#### Data ####

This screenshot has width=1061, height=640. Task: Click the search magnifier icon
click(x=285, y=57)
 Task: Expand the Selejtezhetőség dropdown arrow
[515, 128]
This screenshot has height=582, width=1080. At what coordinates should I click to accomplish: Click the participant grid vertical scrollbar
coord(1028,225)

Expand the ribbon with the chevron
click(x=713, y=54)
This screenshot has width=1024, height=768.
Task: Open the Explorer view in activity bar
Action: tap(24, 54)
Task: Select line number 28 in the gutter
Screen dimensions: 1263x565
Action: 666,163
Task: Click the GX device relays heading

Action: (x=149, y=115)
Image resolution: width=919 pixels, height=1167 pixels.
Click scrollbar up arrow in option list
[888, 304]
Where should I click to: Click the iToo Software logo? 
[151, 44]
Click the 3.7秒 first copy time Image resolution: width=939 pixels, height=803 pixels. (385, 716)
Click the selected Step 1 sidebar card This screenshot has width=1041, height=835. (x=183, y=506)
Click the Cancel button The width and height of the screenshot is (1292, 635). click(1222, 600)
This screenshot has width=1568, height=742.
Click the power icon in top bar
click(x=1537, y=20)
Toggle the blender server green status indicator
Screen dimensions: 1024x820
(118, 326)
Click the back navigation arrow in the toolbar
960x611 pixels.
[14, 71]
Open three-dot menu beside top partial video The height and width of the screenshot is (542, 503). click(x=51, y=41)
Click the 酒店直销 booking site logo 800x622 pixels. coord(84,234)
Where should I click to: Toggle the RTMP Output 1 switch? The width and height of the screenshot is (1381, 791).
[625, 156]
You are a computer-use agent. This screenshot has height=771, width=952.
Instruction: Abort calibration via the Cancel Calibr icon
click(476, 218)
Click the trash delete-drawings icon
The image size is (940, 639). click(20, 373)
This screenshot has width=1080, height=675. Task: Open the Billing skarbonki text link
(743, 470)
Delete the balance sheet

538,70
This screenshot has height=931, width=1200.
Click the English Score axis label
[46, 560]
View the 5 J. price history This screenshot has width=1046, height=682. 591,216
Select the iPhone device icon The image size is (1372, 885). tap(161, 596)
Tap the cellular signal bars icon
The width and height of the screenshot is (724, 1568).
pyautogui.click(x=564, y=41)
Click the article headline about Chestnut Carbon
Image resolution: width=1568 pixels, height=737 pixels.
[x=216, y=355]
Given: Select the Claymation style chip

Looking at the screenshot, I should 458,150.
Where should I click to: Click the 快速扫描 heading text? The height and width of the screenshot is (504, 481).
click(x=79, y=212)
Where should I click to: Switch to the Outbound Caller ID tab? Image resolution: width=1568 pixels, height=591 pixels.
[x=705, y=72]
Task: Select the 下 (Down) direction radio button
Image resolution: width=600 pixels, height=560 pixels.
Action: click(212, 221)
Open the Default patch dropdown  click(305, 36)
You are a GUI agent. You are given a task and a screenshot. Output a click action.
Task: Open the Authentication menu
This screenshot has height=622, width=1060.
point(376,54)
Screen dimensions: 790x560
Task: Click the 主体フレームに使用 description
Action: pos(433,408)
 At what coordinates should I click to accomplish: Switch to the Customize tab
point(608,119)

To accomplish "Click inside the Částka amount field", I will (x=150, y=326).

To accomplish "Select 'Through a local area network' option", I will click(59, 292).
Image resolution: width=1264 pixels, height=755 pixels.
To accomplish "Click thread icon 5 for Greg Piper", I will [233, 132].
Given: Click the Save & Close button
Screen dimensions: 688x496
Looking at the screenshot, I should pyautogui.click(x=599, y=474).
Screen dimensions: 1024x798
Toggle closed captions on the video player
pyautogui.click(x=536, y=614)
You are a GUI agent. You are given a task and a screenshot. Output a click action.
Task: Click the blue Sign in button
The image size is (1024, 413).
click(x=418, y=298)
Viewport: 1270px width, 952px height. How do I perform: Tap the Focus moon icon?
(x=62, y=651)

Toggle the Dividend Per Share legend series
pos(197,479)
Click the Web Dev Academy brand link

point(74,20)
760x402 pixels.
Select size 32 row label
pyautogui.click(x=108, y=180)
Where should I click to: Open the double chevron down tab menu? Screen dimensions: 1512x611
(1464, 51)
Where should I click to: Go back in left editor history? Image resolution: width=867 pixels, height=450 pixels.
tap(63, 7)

####

**What is being asked**
Give back, exactly and with nothing added, the lines from the line containing "Image resolution: width=1264" through the final line of the records above, both of them included.

**Response for this exercise**
Image resolution: width=1264 pixels, height=755 pixels.
To accomplish "Click thread icon 5 for Greg Piper", I will [233, 132].
Given: Click the Save & Close button
Screen dimensions: 688x496
Looking at the screenshot, I should pyautogui.click(x=599, y=474).
Screen dimensions: 1024x798
Toggle closed captions on the video player
pyautogui.click(x=536, y=614)
You are a GUI agent. You are given a task and a screenshot. Output a click action.
Task: Click the blue Sign in button
The image size is (1024, 413).
click(x=418, y=298)
Viewport: 1270px width, 952px height. How do I perform: Tap the Focus moon icon?
(x=62, y=651)

Toggle the Dividend Per Share legend series
pos(197,479)
Click the Web Dev Academy brand link

point(74,20)
760x402 pixels.
Select size 32 row label
pyautogui.click(x=108, y=180)
Where should I click to: Open the double chevron down tab menu? Screen dimensions: 1512x611
(1464, 51)
Where should I click to: Go back in left editor history? Image resolution: width=867 pixels, height=450 pixels.
tap(63, 7)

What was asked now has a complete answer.